TEMPO.CO, Jakarta - Parlemen Korea Utara mengubah konstitusi negara untuk menguatkan peran Kim Jong Un sebagai kepala negara.
Langkah itu diambil setelah Kim Jong Un secara resmi ditunjuk sebagai kepala negara dan panglima militer dalam konstitusi baru pada Juli. yang menurut para analis mungkin bertujuan untuk mempersiapkan perjanjian damai dengan Amerika Serikat.
Korea Utara telah lama menyerukan perjanjian perdamaian dengan Amerika Serikat untuk normalisasi hubungan dan mengakhiri Perang Korea 1950-1953, yang secara teknis berhenti dengan gencatan senjata bukan perjanjian damai.
"Status hukum Kim sebagai yang mewakili negara kita telah dikonsolidasikan lebih lanjut untuk memastikan dengan tegas pedoman monolitik dari Pemimpin Tertinggi atas semua urusan negara," kata kantor berita KCNA mengutip Choe Ryong Hae, ketua presidium majelis rakyat tertinggi.
Ketua presidium majelis tertinggi Korea Utara secara historis menjadi kepala negara nominal.
Tetapi konstitusi baru mengatakan Kim, sebagai ketua Komisi Urusan Negara (SAC), badan pemerintahan tertinggi yang dibentuk pada tahun 2016, adalah perwakilan tertinggi dari semua orang Korea, serta panglima tertinggi, menurut laporan Reuters, 30 Agustus 2019.
Sebuah konstitusi sebelumnya hanya menyebut Kim Jong Un sebagai pemimpin tertinggi yang memerintah kekuatan militer keseluruhan Korea Utara.
Amandemen konstitusi hari Kamis tampaknya mengkonfirmasi bahwa sistem hukum Korea Utara sekarang akan mengakui Kim Jong Un sebagai kepala negara.
Konstitusi baru memberi wewenang kepada Kim untuk mengumumkan peraturan perundang-undangan dan keputusan utama serta menunjuk atau memanggil utusan diplomatik ke negara-negara asing, lapor KCNA.
"Dengan amandemen itu, Kim Jong Un menghidupkan kembali sistem kepala pemerintahan kakeknya," kata Cheong Seong-chang, seorang peneliti senior di Sejong Institute. "Dia telah menjadi kepala negara de facto."
Kenyataannya, Kim Jong Un, pemimpin turun-temurun generasi ketiga, memerintah Korea Utara dengan tangan besi dan pergantian gelar tidak akan mengubah banyak.
Ekspresi datar Pemimpin Korea Utara Kim Jong Un saat menyaksikan uji coba dua rudal balistik jarak pendek pada Kamis, 25 Juli 2019. Korea Utara (Korut) menegaskan peluncuran rudal model baru itu merupakan peringatan serius untuk Korea Selatan (Korsel).
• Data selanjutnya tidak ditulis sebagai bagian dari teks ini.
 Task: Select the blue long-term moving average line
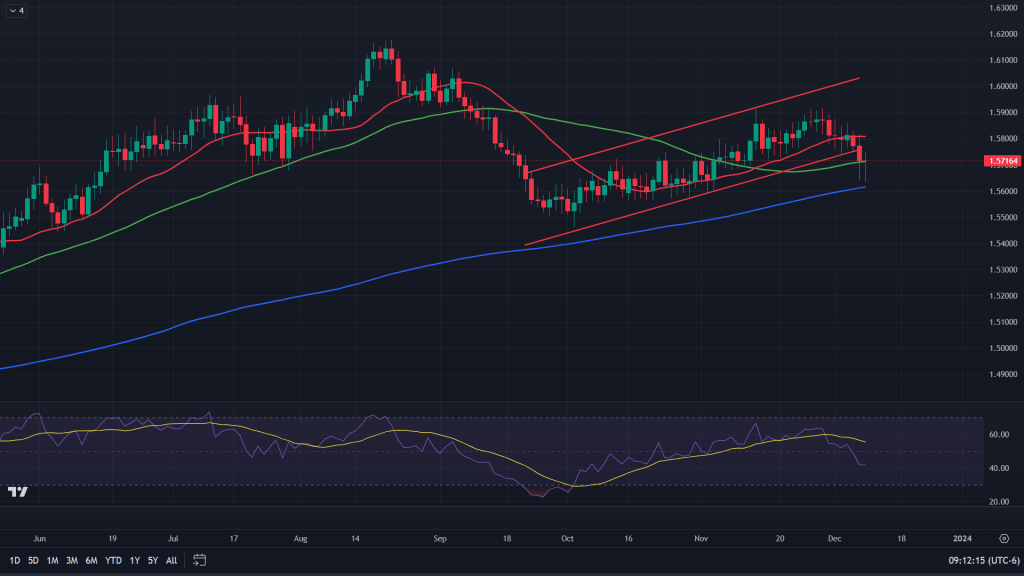click(x=300, y=295)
KCNA/via REUTERS
Amandemen konstitusi Korea Utara belum pernah terjadi sebelumnya dan Kim muncul sebagai pemimpin yang paling kuat sejak kakeknya Kim Il Sung, yang mendirikan Korea Utara, kata Rachel Minyoung Lee, seorang analis di NK News.
"Dengan semakin memperkuat otoritas ketua SAC, Kim Jong Un sekarang setara dengan Kim Il Sung," katanya.
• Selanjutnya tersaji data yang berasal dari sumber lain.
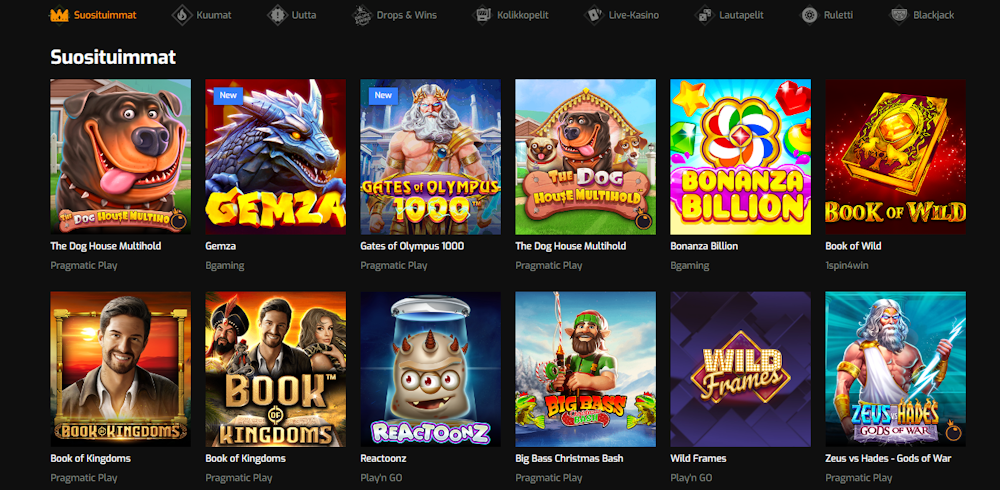1000x490 pixels.
Task: Click the Wild Frames game title link
Action: [698, 458]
Analis lain mencatat bahwa langkah itu hanya mengkodifikasikan kekuatan yang telah dimiliki Kim Jong Un sebagai pemimpin tertinggi.
"Ini lebih merupakan masalah pengocokan kartu dan mengklarifikasi beberapa garis otoritas," kata Michael Madden, seorang ahli kepemimpinan Korea Utara dan seorang peneliti di Stimson Center yang berbasis di AS.
"Tidak ada pertanyaan bahwa Kim Jong Un adalah kunci rezim dan pada kebijakan strategis penentu tunggal," katanya.
Ada sedikit kemajuan dalam upaya AS untuk membuat Korea Utara menghentikan program senjata nuklirnya, kendati tiga pertemuan antara Presiden Donald Trump dan Kim Jong Un berakhir buntu.
Trump mengatakan dia dan Kim sepakat pada pertemuan terakhir mereka untuk melanjutkan pembicaraan tingkat kerja, meskipun ini belum terjadi.
Setelah pertemuan Kim Jong Un dan Donald Trump, Korea Utara sejak itu telah melakukan beberapa uji coba rudal, sementara menuduh Washington melanggar janji untuk menghentikan latihan militer bersama dengan Korea Selatan.